¿Qué me decía a mí mismo en ese texto? Que hay un territorio en nuestra mismidad, pleno de misterios y revelaciones, al que apenas tenemos acceso y que es intraducible al pensamiento. Que lo esencial es invisible para la pluma; que la palabra no está capacitada para expresar todo lo que sentimos; que la plenitud y la clarividencia están "allí donde la pluma se detiene" porque se sabe impotente para reflejar el pozo visionario al que se asoma.
Me pareció curioso que el último verso, por ser endecasílabo, cerrase, como un aldabonazo inesperado, la serie de octosílabos que le precede, combinación esta inusual, y aun arrítmica. Seguramente porque quería resaltar formalmente el contenido: la imposible o chirriante relación entre emoción y razón, anhelo y logro.
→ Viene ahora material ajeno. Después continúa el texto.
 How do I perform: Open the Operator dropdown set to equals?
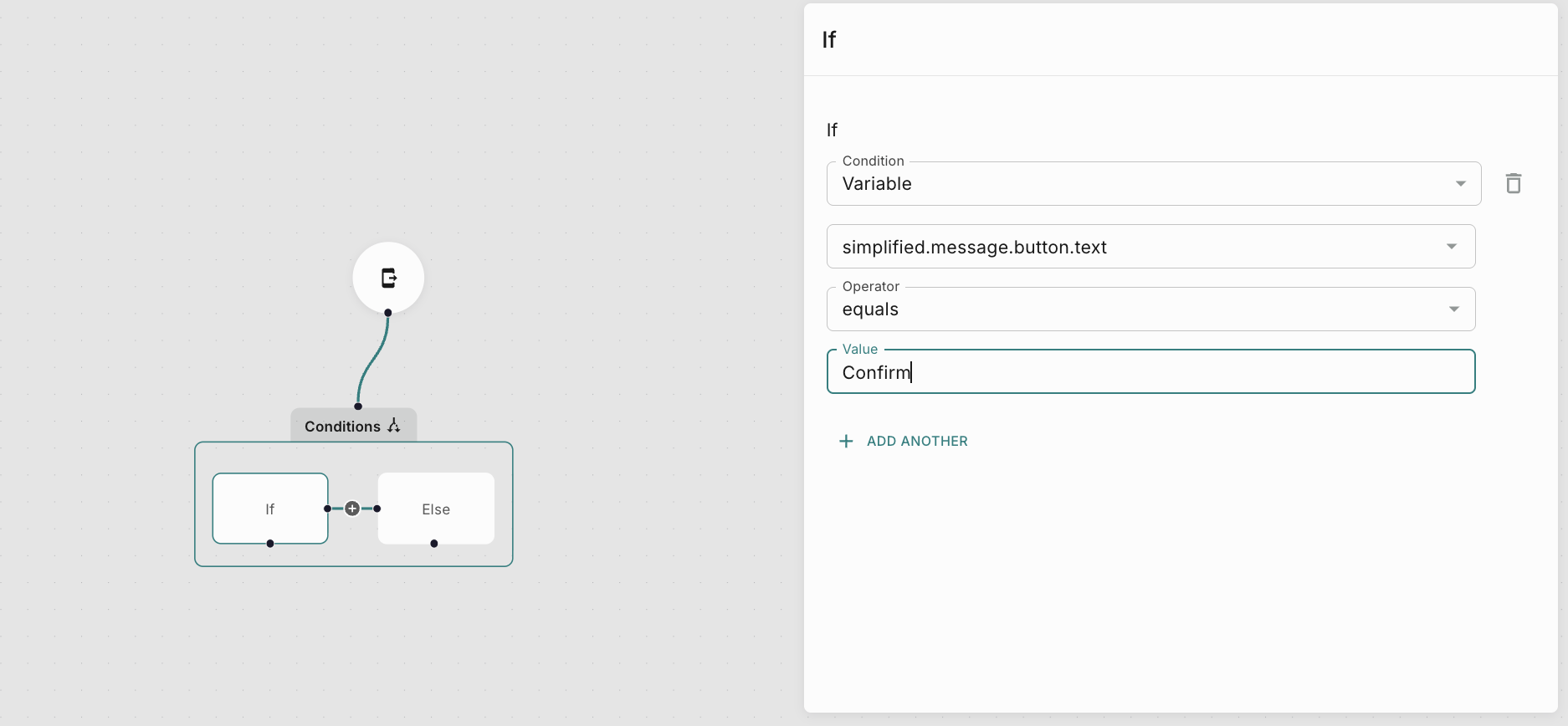[1150, 309]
Todos sentimos una estancia oscura en nuestra identidad oculta que se asoma a las barandas de nuestra conciencia por una grieta y nos permite entreverla. Es la irracionalidad queriendo formar parte de nuestro yo racional. Y solo a veces la palabra consigue ser testigo de esa fuga emocional del paraíso o el infierno que habita en nuestro ser. Para ello hay que mirar hacia arriba, hacia el tabor de nuestra inmensidad indescifrable. Tal vez por eso titulé el poema, "Por una elevada senda", tangente con la mística.